_Ausgewählter Text_.
Der Anfang ist das einfachste beim Texten. Startpunkt ist in der Regel eine schon vorhandene Musik (z.B. von der Band im Proberaum ausgeheckt oder ein Layout des Produzenten), oder der Text kommt zuerst – dann ist die Wahl des Themas, der grundlegenden Emotionen oder der Hauptaussage völlig frei. Siehe auch „wie komme ich auf neue Ideen?“


  • Was macht einen guten Spannungsbogen aus?

Wenn in der ersten Strophe für den Zuhörer klar ist, was passiert ist, entsteht keine Spannung. Die Hauptaussage gehört in den Chorus, die Strophen sind da, um Spannung aufzubauen, die Geschichte zu erzählen, den Zuhörer und dessen Gefühle durch Bilder, Metaphern oder offene Ansagen anzuregen und mitzunehmen.

In der Bridge (C-Teil) wird das Bedürfnis nach etwas Neuem sowohl musikalisch als auch textlich bedient.


  • Wie komme ich auf neue Ideen?

Jeder bevorzugt andere Inspirationsquellen, um Texte zu schreiben. Wichtig ist dabei, die eigene Kreativität „zu schnappen“, ohne zuviel nachzudenken. Zuerst kommt die Idee. Die Arbeit daran und vor allem das Herausfiltern von Ideen, die nicht gut genug sind, sollte man vom kreativen Prozess trennen. Alles kann, alles darf. Hier eine Auswahl an Kreativitäts Techniken:


Freischreiben: alles aufschreiben, was das Unterbewusstsein ausspuckt, möglichst ohne den Stift abzusetzen

Teamarbeit: In der professionellen Praxis ist es Standard, dass Texte nicht alleine geschrieben werden

Klastern: Um einen Kernbegriff herum weitere Begriffe sammeln (ähnlich wie Mind Maps)

_Daten_.
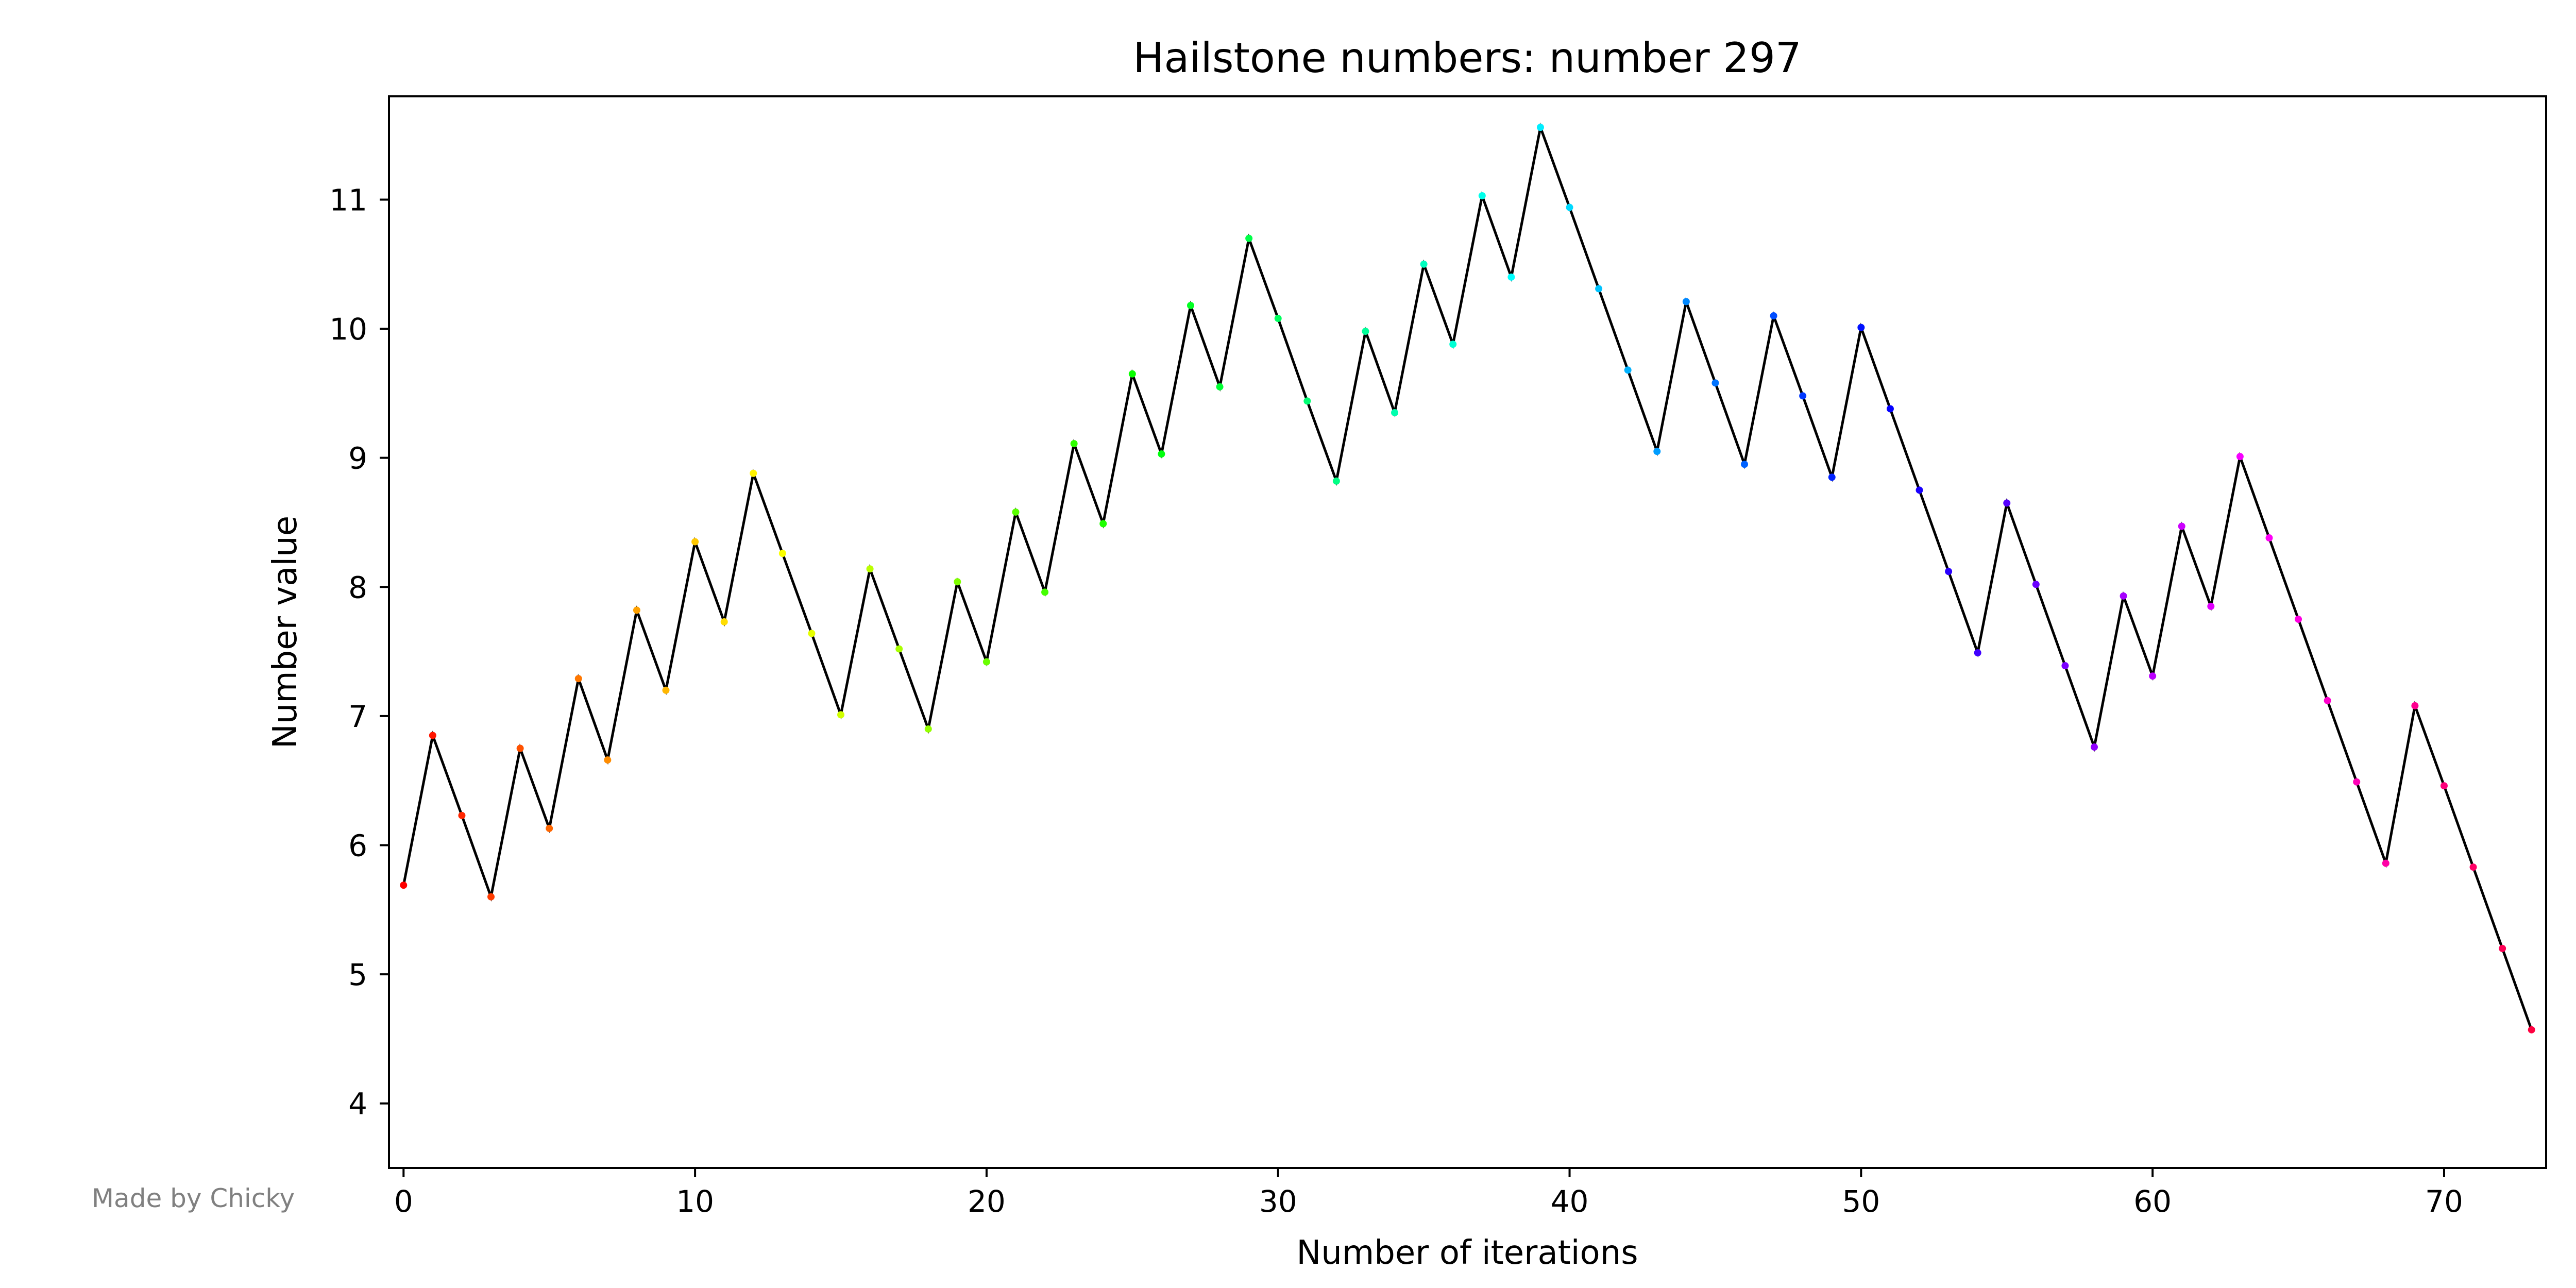 This screenshot has width=2576, height=1288. Describe the element at coordinates (194, 1198) in the screenshot. I see `credit-text: Made by Chicky` at that location.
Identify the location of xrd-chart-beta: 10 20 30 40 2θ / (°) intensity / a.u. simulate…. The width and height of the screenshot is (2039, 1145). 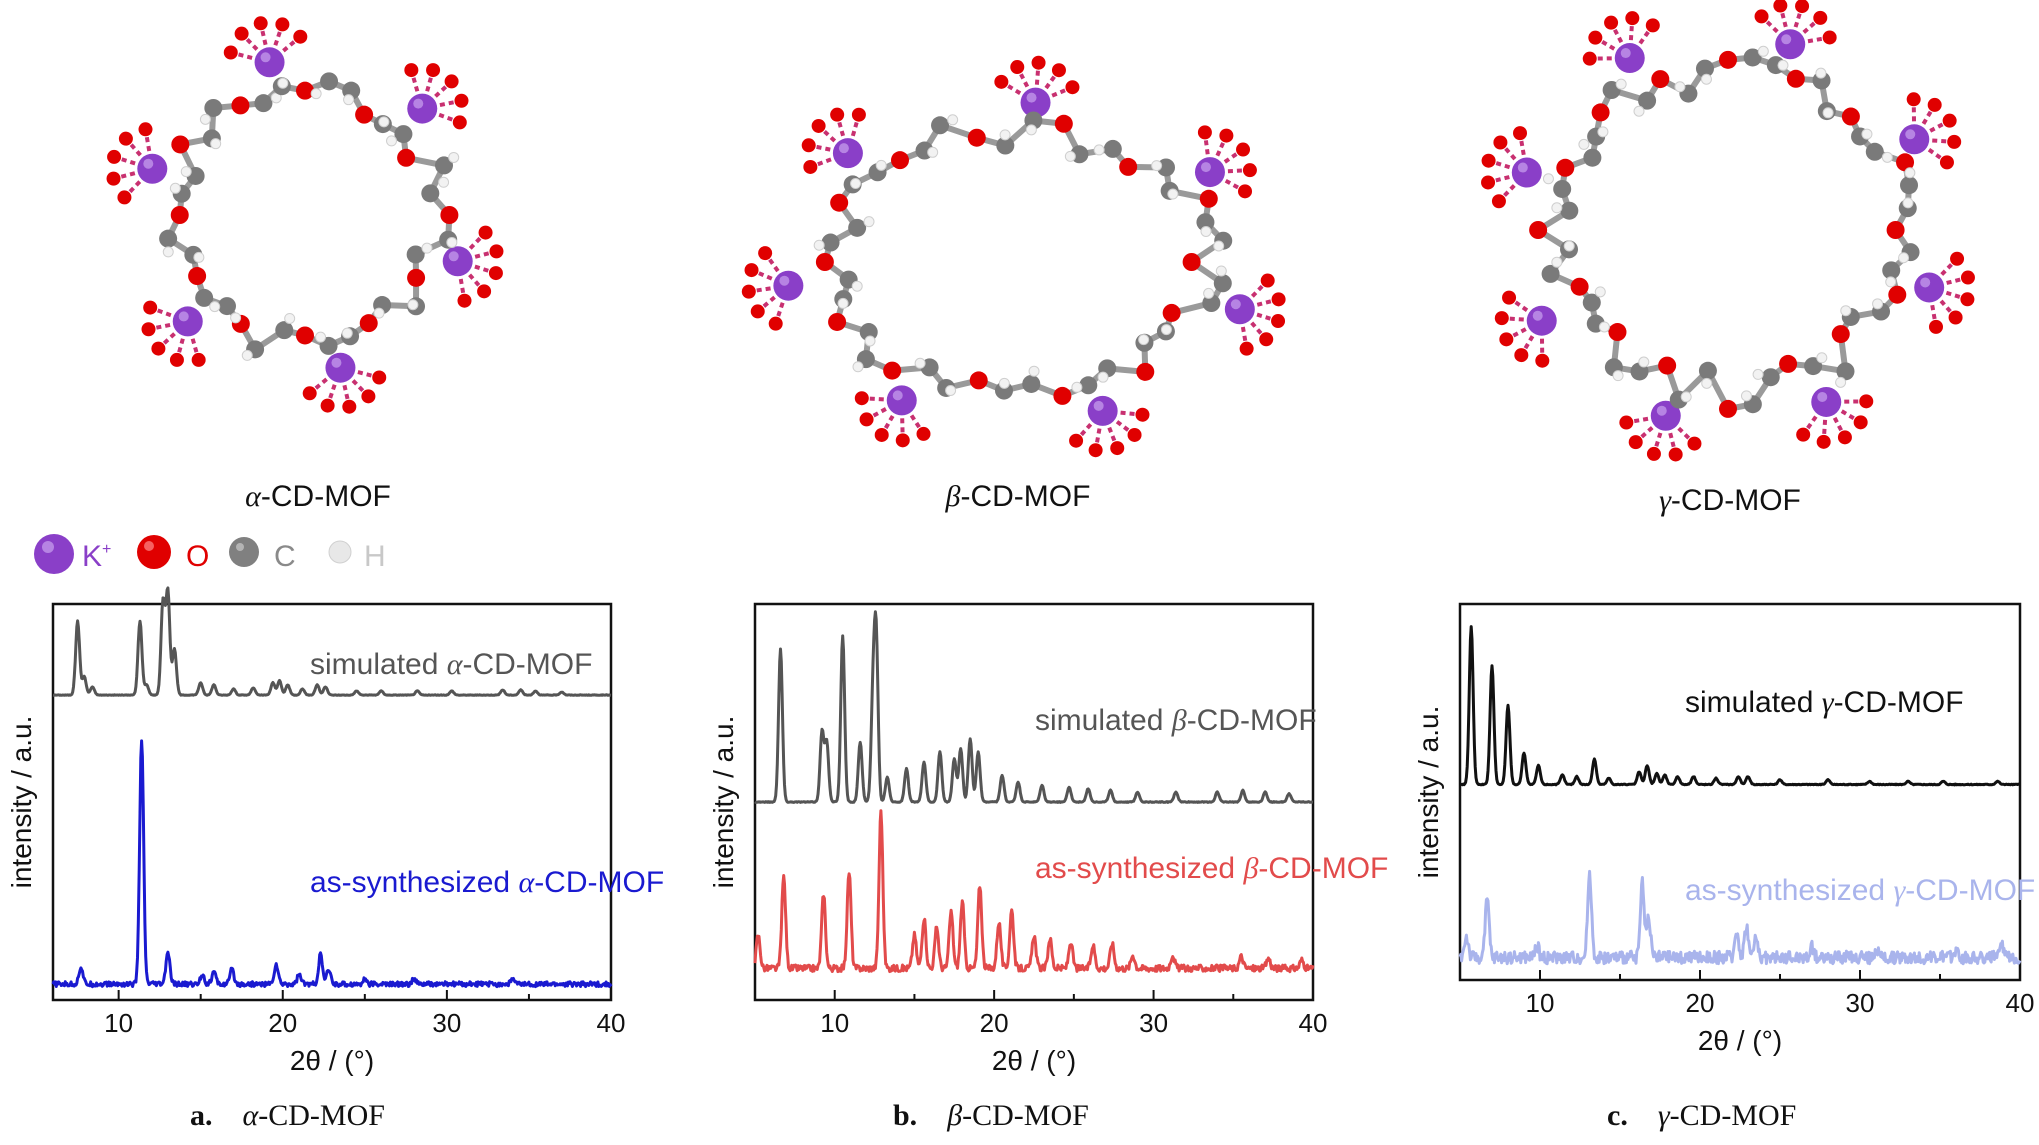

_Aufgabe_. Was ist laut dem Text über das Songtexten in der professionellen Praxis Standard? Die Daten stammen aus einer anderen Quelle als der Text.

_Schriftliche Lösung_. Dass Texte nicht alleine geschrieben werden.